Shua accepts that the sheer size and influence of hyperscalers does introduce some security risks into the cloud market. The threat of outages or targeted, state-sponsored cyberattacks, however, is largely one for major financial institutions to worry about, he argues, which constitute a smaller slice of the overall market than many assume. Even then, the cybersecurity record of players like Azure and AWS is still good - though not perfect.
“We found in the last year a handful of critical issues,” says Shua, who defines ‘critical’ as one customer being able to access the data of another. In the best-case scenario, he explains, AWS managed to fix one vulnerability in just 25 hours. “On the other end of the spectrum,” says Shua, “it took Microsoft five months to fix a critical item that we found in one of their services.”

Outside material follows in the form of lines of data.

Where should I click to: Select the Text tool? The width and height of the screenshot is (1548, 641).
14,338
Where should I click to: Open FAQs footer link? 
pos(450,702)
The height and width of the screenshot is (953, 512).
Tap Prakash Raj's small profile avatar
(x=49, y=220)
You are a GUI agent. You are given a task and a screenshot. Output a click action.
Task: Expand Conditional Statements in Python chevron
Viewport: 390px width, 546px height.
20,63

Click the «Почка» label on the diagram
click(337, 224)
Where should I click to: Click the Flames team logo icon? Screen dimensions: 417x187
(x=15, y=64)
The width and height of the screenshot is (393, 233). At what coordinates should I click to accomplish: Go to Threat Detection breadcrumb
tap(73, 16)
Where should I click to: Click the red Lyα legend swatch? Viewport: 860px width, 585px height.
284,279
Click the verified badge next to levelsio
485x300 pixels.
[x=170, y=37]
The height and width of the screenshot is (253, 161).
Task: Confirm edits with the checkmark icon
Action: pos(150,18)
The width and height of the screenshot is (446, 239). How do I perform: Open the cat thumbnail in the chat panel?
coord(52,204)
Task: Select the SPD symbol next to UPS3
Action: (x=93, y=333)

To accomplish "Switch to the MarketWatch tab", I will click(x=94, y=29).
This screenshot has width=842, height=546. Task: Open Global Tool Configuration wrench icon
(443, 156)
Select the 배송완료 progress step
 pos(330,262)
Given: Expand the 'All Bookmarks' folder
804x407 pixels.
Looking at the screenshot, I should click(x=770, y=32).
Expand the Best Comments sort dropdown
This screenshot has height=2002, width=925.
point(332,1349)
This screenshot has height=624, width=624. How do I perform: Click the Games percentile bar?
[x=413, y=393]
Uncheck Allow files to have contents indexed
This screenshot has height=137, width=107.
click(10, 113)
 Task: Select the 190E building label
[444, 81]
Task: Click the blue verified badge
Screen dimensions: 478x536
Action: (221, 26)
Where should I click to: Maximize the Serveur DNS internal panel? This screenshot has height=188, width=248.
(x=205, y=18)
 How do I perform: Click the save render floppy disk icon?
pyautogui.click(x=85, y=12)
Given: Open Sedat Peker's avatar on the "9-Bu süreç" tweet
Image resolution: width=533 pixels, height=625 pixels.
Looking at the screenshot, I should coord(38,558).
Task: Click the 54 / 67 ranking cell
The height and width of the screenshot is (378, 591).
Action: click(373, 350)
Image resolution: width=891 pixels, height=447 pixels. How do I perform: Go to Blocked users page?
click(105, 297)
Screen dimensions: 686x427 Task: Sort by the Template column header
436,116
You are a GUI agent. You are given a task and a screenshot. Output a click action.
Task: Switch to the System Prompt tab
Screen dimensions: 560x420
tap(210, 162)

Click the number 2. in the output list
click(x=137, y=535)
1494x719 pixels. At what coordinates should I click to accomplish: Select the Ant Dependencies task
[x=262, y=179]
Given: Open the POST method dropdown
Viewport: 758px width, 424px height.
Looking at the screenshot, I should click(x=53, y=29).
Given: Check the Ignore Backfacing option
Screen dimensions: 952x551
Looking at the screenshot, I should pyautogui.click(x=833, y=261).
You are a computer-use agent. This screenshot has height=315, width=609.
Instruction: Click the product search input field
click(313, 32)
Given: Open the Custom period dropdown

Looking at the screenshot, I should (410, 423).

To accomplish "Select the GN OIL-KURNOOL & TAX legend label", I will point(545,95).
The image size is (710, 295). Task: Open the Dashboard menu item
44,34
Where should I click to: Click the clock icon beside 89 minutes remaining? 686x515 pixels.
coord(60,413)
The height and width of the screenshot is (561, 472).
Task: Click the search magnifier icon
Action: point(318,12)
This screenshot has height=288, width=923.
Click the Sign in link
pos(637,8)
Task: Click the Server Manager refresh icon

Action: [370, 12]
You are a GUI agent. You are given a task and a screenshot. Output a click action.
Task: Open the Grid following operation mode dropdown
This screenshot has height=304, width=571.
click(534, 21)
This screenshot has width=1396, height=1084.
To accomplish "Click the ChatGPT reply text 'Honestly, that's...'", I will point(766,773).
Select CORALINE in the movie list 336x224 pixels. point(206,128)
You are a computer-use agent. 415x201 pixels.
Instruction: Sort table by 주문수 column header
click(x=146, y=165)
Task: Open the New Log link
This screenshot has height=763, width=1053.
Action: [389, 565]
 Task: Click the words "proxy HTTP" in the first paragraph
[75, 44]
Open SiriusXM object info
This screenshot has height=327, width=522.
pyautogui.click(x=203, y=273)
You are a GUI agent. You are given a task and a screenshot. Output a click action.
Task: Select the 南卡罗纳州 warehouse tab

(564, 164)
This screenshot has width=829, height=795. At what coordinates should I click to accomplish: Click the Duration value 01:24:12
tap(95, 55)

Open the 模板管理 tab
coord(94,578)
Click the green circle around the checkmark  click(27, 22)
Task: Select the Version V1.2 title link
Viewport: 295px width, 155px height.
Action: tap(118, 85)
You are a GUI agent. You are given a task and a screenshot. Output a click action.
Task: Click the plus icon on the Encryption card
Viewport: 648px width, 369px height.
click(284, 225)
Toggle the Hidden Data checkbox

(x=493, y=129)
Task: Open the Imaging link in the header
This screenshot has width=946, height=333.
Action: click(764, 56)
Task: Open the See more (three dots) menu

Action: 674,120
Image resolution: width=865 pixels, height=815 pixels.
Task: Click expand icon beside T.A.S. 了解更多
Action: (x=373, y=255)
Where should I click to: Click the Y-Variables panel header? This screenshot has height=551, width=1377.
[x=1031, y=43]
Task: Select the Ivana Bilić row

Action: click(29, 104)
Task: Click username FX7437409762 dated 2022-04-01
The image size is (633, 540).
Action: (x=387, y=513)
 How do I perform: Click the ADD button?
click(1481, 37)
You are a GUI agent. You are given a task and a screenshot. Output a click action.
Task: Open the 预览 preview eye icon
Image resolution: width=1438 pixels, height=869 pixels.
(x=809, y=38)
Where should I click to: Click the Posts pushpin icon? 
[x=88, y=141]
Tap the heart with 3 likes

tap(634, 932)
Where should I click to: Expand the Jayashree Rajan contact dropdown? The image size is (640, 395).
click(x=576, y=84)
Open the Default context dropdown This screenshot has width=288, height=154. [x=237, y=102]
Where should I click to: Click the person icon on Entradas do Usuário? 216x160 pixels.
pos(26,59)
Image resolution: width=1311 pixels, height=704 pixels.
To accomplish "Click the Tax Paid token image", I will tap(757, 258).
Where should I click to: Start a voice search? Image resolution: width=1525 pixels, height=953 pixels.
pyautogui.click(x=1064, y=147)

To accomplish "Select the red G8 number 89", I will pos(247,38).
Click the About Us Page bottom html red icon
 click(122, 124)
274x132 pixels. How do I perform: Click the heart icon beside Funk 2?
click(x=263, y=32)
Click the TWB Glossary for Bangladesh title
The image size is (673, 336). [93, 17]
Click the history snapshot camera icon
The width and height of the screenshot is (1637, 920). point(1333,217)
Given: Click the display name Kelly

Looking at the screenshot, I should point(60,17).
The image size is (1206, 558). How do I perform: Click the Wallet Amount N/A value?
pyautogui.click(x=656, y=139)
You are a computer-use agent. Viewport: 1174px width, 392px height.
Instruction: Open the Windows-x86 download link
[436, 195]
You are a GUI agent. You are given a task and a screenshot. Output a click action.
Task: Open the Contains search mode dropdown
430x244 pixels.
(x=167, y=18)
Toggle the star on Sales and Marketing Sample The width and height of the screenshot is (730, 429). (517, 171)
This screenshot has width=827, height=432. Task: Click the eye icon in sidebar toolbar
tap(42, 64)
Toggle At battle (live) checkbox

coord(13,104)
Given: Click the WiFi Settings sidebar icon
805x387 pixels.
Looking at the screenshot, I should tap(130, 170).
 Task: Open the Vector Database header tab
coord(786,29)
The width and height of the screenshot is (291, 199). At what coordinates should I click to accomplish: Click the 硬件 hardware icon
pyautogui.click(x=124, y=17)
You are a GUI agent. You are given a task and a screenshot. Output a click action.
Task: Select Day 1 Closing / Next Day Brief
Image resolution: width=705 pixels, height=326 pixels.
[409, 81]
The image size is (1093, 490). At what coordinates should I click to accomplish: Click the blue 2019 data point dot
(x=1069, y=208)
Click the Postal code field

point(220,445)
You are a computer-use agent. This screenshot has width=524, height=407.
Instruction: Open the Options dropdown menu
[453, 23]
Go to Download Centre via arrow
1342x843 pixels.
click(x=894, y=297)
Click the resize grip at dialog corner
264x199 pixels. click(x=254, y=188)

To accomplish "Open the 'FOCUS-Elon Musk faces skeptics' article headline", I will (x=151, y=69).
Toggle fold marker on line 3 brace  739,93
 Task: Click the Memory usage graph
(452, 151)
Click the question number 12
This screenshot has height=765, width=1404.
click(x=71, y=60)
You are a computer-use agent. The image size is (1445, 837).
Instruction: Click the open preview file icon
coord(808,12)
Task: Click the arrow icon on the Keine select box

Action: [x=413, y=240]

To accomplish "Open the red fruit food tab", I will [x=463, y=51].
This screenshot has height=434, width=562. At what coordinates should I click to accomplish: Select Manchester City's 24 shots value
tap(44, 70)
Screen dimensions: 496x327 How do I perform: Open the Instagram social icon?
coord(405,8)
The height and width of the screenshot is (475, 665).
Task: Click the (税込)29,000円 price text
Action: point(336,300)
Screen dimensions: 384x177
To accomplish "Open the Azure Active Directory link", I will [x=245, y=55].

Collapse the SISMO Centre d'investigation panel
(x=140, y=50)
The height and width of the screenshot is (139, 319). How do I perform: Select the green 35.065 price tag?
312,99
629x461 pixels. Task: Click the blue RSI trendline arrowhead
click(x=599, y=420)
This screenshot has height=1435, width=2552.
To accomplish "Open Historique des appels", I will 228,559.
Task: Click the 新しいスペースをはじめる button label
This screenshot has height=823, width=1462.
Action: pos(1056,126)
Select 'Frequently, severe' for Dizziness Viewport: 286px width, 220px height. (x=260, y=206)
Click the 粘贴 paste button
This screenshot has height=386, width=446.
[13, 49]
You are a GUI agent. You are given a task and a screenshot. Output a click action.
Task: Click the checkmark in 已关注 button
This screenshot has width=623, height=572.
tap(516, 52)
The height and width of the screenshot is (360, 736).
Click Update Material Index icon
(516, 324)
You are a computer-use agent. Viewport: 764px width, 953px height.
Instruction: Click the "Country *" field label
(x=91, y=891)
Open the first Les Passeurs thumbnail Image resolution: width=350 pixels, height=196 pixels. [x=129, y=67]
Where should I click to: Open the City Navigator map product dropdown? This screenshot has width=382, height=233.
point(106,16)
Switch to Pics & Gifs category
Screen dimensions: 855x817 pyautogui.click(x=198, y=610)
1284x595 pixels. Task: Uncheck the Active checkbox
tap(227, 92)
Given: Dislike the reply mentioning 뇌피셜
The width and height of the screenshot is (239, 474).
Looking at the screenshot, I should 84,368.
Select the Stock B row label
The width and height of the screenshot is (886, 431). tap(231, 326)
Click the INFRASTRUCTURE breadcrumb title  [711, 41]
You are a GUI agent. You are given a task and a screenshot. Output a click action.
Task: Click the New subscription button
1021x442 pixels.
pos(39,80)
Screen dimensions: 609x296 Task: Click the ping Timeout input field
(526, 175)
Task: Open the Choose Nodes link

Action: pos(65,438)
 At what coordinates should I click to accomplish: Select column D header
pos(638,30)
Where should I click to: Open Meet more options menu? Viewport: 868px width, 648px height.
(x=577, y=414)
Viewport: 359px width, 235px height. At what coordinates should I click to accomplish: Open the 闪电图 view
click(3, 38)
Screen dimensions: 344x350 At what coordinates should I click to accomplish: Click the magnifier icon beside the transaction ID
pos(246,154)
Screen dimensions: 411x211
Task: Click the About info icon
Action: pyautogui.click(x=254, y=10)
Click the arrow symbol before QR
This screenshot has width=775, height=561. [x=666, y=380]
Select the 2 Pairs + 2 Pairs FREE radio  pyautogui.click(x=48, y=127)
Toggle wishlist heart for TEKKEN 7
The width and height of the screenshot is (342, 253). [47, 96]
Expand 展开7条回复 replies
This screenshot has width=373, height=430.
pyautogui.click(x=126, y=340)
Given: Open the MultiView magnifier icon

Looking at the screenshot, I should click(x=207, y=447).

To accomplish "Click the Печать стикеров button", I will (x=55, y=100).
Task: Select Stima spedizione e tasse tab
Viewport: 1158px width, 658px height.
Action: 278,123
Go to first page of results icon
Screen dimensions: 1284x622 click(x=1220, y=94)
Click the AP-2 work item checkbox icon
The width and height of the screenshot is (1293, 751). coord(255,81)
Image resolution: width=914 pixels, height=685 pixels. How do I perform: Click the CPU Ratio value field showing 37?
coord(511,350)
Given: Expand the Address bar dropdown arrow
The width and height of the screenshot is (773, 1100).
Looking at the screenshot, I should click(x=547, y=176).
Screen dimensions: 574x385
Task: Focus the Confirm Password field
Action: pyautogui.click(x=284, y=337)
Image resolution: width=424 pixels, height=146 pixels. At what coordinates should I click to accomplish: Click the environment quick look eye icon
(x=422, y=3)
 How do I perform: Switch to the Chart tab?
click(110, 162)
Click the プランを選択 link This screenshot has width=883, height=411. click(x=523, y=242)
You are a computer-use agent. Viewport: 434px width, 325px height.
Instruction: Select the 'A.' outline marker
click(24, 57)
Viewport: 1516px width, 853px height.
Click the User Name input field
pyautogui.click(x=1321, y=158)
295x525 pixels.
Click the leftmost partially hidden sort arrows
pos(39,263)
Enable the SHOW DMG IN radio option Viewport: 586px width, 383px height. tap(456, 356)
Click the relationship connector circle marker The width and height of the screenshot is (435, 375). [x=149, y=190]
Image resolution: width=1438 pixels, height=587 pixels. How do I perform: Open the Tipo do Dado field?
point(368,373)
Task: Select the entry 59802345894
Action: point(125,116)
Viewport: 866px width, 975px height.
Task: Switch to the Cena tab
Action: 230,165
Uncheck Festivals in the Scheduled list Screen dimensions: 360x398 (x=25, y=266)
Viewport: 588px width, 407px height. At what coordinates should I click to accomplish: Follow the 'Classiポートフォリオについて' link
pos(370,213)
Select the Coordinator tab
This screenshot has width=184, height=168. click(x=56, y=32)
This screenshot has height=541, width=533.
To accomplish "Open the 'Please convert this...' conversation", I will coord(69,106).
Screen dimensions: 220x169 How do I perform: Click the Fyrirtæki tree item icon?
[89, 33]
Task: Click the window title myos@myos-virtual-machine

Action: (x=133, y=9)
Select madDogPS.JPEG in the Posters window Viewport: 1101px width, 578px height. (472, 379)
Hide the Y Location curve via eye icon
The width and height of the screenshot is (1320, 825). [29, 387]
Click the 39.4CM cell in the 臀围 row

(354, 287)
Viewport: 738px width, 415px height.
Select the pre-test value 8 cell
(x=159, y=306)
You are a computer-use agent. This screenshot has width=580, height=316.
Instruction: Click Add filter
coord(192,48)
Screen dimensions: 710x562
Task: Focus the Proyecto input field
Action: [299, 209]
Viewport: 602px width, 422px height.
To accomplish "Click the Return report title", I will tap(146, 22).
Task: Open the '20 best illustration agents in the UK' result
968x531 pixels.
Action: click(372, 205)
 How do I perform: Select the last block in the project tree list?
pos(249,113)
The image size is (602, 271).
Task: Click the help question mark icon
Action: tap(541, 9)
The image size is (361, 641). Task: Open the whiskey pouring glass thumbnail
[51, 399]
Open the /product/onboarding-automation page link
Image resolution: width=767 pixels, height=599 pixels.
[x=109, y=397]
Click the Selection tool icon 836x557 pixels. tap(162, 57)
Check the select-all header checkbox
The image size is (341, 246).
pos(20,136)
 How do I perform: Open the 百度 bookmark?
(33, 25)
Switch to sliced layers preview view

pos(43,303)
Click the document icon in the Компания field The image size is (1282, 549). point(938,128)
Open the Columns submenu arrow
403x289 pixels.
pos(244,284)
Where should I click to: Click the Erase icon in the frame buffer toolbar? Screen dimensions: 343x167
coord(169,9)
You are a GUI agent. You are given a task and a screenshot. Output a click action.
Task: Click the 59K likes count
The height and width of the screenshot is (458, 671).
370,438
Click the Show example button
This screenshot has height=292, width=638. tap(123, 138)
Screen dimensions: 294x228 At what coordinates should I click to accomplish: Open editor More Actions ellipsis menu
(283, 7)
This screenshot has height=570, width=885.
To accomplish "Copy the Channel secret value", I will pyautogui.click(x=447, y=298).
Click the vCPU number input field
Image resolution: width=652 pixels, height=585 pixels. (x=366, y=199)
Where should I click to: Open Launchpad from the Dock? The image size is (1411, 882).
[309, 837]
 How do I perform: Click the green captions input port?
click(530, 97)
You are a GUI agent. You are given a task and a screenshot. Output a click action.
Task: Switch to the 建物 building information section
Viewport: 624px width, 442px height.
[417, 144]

Most financial institutions, he adds, are well aware of this problem and hedge against it by formulating hybrid cloud strategies and investing in their own data centres. The latter solution is unaffordable for the vast majority of other businesses, Shua explains – but they can rest assured that, so long as they take the proper precautions on their end, hackers are still unlikely to break into their data by compromising their cloud providers.
Even so, says Moore, this ability to adapt might soon be compromised by current economic headwinds. “You’ve got decision-makers – certainly in the C-suite – who are just wanting to save money, and they’re cutting costs across the board in the technology field,” he says. Those businesses that do wish to shore up their cybersecurity credentials in the cloud, meanwhile, have to contend with a huge global shortfall in trained personnel.
“With the shortage of IT skills and key assets, I do think that cyber attackers are going to make the most of this opportunity,” argues Moore. “They always do this. They are always one step ahead of anyone else, knowing where those weaknesses lie and they are definitely going to be preparing.”
For his part, Reavis remains sceptical that cloud security will deteriorate as businesses reprioritise their IT spending. “I think there’s going to be some of that but, frankly, not a lot,” he says. Shua agrees. “Everyone knows that the risk [of a breach] is simply too high,” he says. “There’s no CEO that wants to have their organisation on the front pages as a result of a data breach.”
Even if there is downward pressure on IT departments to cut staff, adds Shua, then that doesn’t necessarily have to translate into poorer cloud security. In such cases, he argues, the best approach is to prioritise the most important cybersecurity risks. He adds: “I do see people shifting from the mindset of, ‘We’ll fix everything’ to ‘Let’s fix the most important, interesting guardrails.’”
Going forward, Moore strongly recommends that companies invest greater resources into routine cloud-related penetration testing. “I think that’s a good way of having time on your side,” says the researcher, instead of relying on cloud forensics teams to look back on what mistakes were made on either side of the supplier-client divide. “If we’re working on something that’s already happened,” adds Moore, “then the horse has already bolted”.
Investment in basic cyber hygiene training among staff should also continue. “That is a tick-box exercise,” says Moore, “but it’s something that we need to continue to give to all staff, on all levels, because they’re all working in the cloud. They all need to understand what those risks [to the business] are.”
The ultimate backstop against cloud-related cyberattacks, adds Moore, is cyber insurance – though, he agrees, policy premiums are currently high enough to put this option out of reach for many SMEs. Whatever happens, says Reavis, businesses need to continue thinking very carefully about how best to manage their relationship with cloud providers. “Cloud is really becoming, more and more, the default IT,” he says. “And cloud security is becoming foundational to cybersecurity because of that.”